ABSTRACT Background Liver dysfunction impairs immunological homeostasis. Glycine (Gly) has been reported to have antioxidative and anti-inflammatory effects and to regulate apoptosis in various models. Objectives The aim of the present study was to determine whether Gly could attenuate LPS-induced liver injury. Methods In Experiment 1, 48 6-week-old male C57BL/6 mice were randomly assigned into one of 4 groups: CON (control), GLY [orally administered Gly, 5 g · kg body weight (BW)−1 · d−1 for 6 d], LPS (5 mg/kg BW, intraperitoneally administered), and GLY + LPS (Gly supplementation, and on day 7 LPS treatment). In Experiment 2, mice were untreated, pretreated with Gly as above, or pretreated with Gly + l-buthionine sulfoximine (BSO) (0.5 g/kg BW, intraperitoneally administered every other day) for 6 d. On day 7, mice were injected with LPS as above. Histological alterations, activities of antioxidative enzymes, apoptosis, and immune cell infiltration were analyzed. Results In Experiment 1, compared with CON, LPS administration resulted in increased karyolysis and karyopyknosis in the liver by 8- to 10-fold, enhanced serum activities of alanine transaminase (ALT), aspartate transaminase (AST), and lactate dehydrogenase (LDH) by 1- to 1.8-fold, and increased hepatic apoptosis by 5.5-fold. Furthermore, LPS exposure resulted in increased infiltration of macrophages and neutrophils in the liver by 3.2- to 7.5-fold, elevated hepatic concentrations of malondialdehyde and hydrogen peroxide (H2O2), and elevated myeloperoxidase (MPO) activity by 1.5- to 6.3-fold.
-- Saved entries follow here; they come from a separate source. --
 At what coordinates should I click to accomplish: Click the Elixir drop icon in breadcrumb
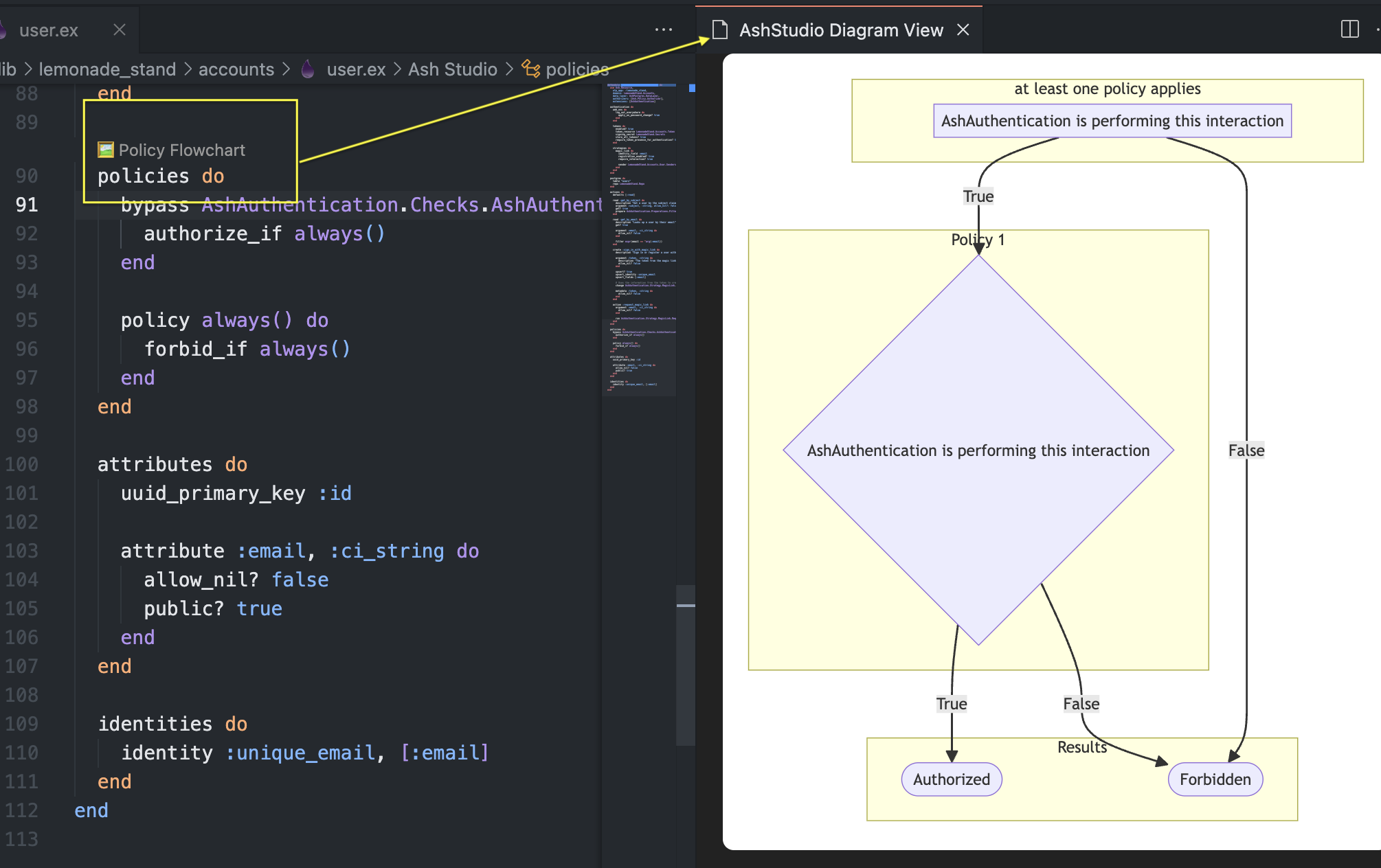click(308, 69)
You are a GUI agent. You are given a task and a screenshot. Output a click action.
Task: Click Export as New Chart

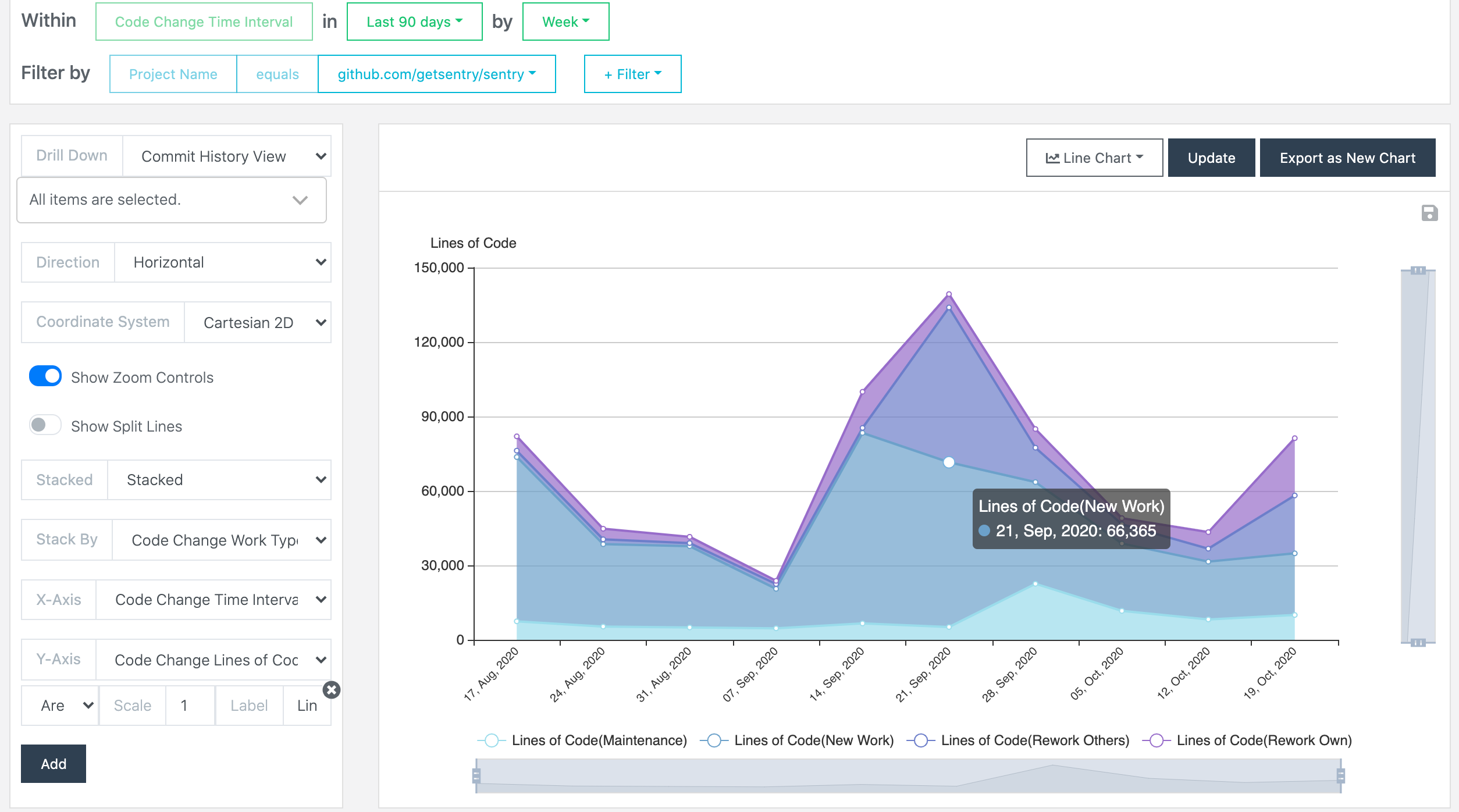(1347, 158)
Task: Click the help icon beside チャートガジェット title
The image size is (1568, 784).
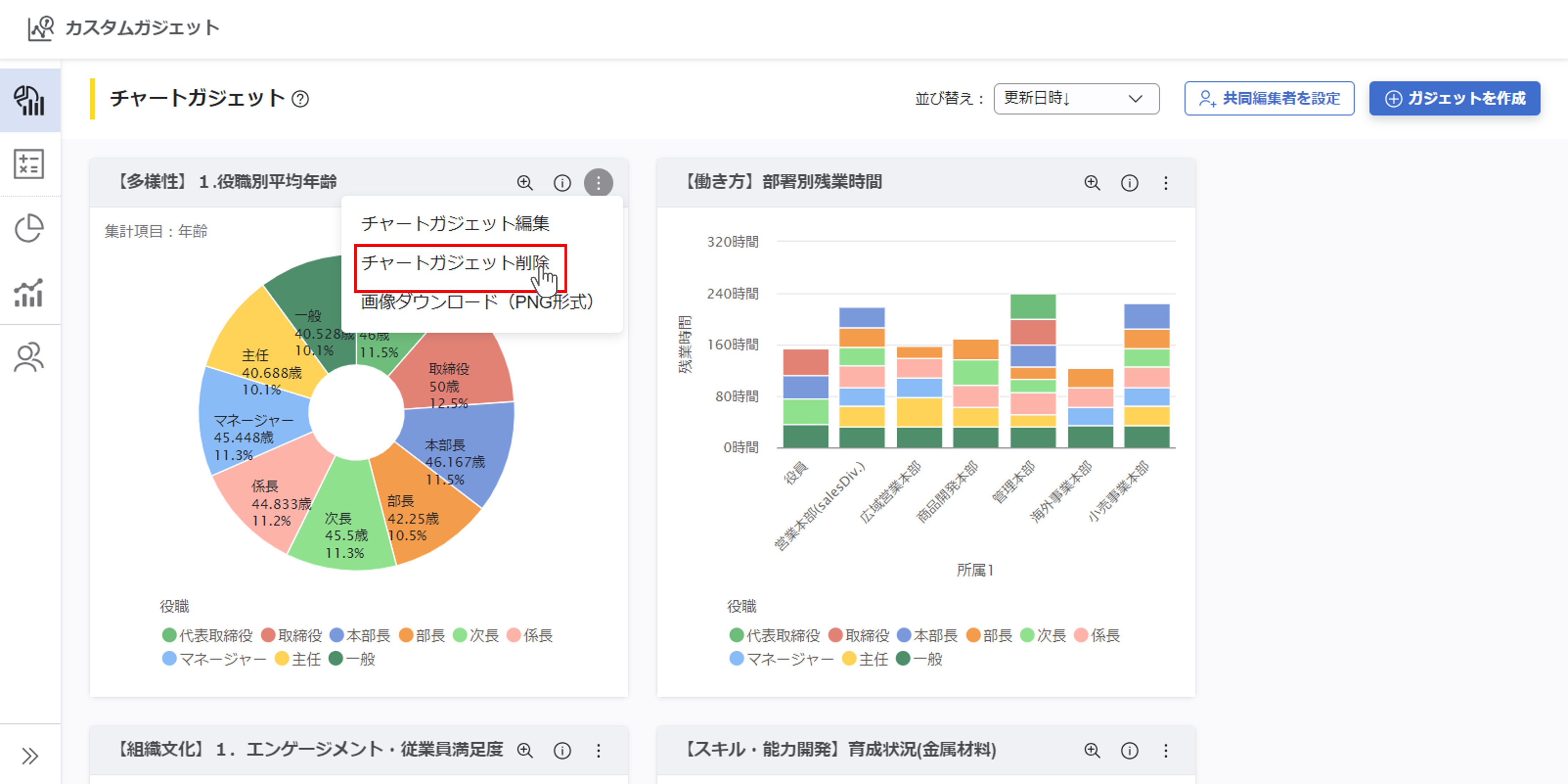Action: 300,99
In Experiment 2, compared with the LPS group, mice in the GLY + LPS group had fewer histological alterations (68.5%–75.9%); lower serum ALT, AST, and LDH activities (24.3%–64.7%); and lower hepatic malondialdehyde and H2O2 concentrations (46.1%–80.2%), lower MPO activity (39.2%), immune cell infiltration (52.3%–85.3%), and apoptosis (69.6%), which were abrogated by BSO. Compared with the GLY + LPS group, mice in the GLY + BSO + LPS group had lower hepatic activities of catalase, superoxide dismutase, and glutathione peroxidase by 33.5%–48.5%; increased activation of NF-κB by 2.3-fold; and impaired nuclear factor (erythroid-derived 2)-like 2 signaling by 38.9%. Conclusions Gly is a functional amino acid with an ability to protect the liver against LPS-induced injury in mice.